§ **ACTION ITEM A**: Rewrite the paragraph of the diaper storage excerpt that begins "We switched to a regular plastic hamper" as a short bulleted list that keeps its main facts.
§ **ACTION ITEM B**:
Answer these questions about the diaper storage excerpt, one line each:
(i) What did the liquid spread through, leaving the pillowcase wet?
(ii) Where were the #2 diapers stored after solids came into Jonas's diet?
(iii) Where is all the dirty diaper laundry stored now?

§ **DOCUMENT EXCERPT**:
━━━━━━━━━━
The pillowcase thing only worked for the first few months, until the liquid volume got a little higher. We weren’t thinking of the capillary action of liquid. The liquid spread through the inserts and left the pillowcase wet. Ew.
We switched to a regular plastic hamper, placed conveniently to the side of the changing table. This worked well in until a few months ago. Breastfed babies don’t have very stinky stools, so it wasn’t a problem that the dirty diapers were in the open (especially because we wash them so often). When solids came into Jonas’s diet, we just stored the #2 diapers in the bathroom in a small trash can and kept the clothes and #1 diapers in the above hamper. Recently the #1 diapers began to smell as well (as toddlers get bigger, the ammonia smell will get stronger), so all the dirty diaper laundry is now being stored in a rarely used bathroom right next to Jonas’s room.
━━━━━━━━━━
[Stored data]
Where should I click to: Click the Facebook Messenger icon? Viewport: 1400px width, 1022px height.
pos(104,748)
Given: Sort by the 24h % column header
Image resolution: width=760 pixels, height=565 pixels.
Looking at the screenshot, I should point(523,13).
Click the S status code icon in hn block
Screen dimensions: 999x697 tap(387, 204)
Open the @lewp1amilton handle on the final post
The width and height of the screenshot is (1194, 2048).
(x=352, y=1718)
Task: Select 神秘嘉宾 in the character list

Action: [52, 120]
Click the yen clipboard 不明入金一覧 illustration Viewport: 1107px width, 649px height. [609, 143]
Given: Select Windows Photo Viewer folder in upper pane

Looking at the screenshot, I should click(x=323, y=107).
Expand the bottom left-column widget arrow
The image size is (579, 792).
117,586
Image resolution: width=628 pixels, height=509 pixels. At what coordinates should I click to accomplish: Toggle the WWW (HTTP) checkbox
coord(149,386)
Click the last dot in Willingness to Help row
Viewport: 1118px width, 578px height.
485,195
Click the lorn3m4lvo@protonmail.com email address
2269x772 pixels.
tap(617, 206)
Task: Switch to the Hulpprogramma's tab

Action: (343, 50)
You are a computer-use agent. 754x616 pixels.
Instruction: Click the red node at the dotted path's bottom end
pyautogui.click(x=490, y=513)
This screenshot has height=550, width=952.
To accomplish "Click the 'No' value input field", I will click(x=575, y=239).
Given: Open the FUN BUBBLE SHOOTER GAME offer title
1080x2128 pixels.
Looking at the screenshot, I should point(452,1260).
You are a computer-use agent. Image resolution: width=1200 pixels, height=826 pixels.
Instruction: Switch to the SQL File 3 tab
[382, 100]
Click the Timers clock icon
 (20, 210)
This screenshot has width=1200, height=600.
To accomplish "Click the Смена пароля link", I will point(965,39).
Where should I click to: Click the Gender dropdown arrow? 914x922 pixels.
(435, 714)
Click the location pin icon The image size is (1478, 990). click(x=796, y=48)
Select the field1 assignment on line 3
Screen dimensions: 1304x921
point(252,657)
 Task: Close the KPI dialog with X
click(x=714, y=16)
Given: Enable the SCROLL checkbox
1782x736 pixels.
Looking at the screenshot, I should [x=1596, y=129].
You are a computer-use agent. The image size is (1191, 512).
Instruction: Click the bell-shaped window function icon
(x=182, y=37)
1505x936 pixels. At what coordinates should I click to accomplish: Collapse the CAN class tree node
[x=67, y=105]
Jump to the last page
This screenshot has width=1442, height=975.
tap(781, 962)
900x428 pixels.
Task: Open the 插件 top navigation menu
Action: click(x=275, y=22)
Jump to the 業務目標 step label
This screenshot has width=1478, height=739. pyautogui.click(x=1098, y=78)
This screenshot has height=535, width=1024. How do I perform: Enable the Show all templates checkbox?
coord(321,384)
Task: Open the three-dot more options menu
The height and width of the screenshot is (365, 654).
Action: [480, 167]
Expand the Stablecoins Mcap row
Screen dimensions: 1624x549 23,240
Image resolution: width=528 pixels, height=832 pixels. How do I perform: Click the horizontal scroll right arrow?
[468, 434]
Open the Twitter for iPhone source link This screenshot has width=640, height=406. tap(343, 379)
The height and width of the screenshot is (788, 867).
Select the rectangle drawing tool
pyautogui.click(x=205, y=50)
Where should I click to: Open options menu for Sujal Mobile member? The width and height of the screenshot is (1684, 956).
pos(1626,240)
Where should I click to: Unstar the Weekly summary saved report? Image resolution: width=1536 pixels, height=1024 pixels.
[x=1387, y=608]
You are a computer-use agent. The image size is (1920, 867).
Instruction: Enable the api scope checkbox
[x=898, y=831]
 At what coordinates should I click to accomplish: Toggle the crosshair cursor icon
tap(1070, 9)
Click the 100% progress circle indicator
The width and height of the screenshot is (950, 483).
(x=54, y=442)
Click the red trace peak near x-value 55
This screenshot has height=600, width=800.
━━━━━━━━━━
§ **YOUR SOLUTION A**:
- A regular plastic hamper was placed to the side of the changing table and worked well until a few months ago.
- Stools from breastfed babies aren't very stinky, and the diapers are washed often, so keeping dirty diapers in the open wasn't a problem.
- Once solids entered Jonas's diet, #2 diapers went into a small trash can in the bathroom, while clothes and #1 diapers stayed in the hamper.
- The #1 diapers recently began to smell too, because the ammonia smell gets stronger as toddlers grow.
- All dirty diaper laundry is now stored in a rarely used bathroom right next to Jonas's room.

§ **YOUR SOLUTION B**:
(i) The inserts.
(ii) In a small trash can in the bathroom.
(iii) In a rarely used bathroom right next to Jonas's room.